Here’s part two of my Apex posts for the day: Multiple image formats from a single image syntax.

Modern browsers support a bunch of image formats, like WebP and AVIF, that are smaller and sharper than good old PNG and JPEG. The trick is serving them without breaking older browsers. Apex makes that easy with a few attributes on your image syntax.

Apex isn’t going to generate the additional images themselves, of course, that’s up to you. But if you have a series of images in the same directory, inserting them properly is super simple now. Take a directory with:

  • image.png
  • image@2x.png
  • image.webp
  • image@2x.webp
  • image.avif
  • image@2x.avif

Now you can generate a <picture> (and optionally a <figure> with captions) with a single line of Markdown.

WebP and AVIF

Add webp or avif after the URL and Apex wraps the image in a <picture> element with the right <source> tags.
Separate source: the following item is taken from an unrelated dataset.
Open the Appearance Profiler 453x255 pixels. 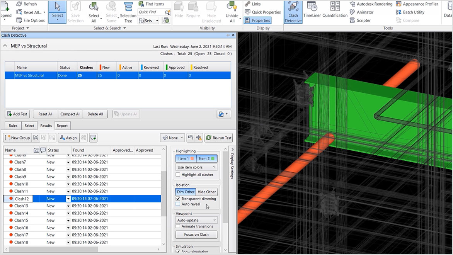pyautogui.click(x=417, y=4)
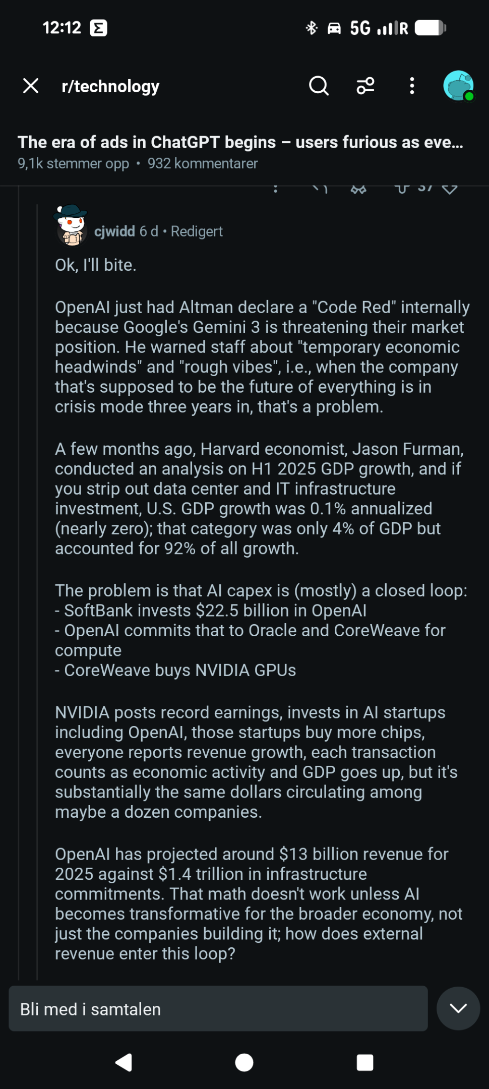Screen dimensions: 489x1089
Task: Open search in r/technology
Action: (x=319, y=86)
Browsers that support the format use it; everyone else falls back to the main image.

![Hero image](img/hero.png webp)
![Hero AVIF](img/hero.png avif)

You can combine both for maximum compatibility:

![Modern formats](img/banner.jpg webp avif)

Both attributes work with @2x for retina. So ![Retina](img/hero.png webp @2x) produces a srcset with img.webp at 1x and img@2x.webp at 2x. Same deal for avif. Apex also recognizes @3x, if you need that.

Auto discovery

If you’d rather not list every format by hand, use the auto attribute:

![Profile menu](img/app-pass-1-profile-menu.jpg auto)
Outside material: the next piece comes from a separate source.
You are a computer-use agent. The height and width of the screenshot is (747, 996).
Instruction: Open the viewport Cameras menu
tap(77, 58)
When base_directory is set (e.g. from the document path or --base-directory), Apex checks the filesystem for existing variants. For images it looks for 2x, 3x, webp, and avif. It only emits <source> elements for files that actually exist, so you can add formats over time without touching the Markdown.

You can also use * as the extension, which does the same thing:

![Profile menu](img/app-pass-1-profile-menu.*)

That scans for jpg, png, gif, webp, and avif (plus 2x and 3x variants) for images, and mp4, webm, ogg, mov, and m4v for videos. ![](image.*) is equivalent to ![](image.png auto).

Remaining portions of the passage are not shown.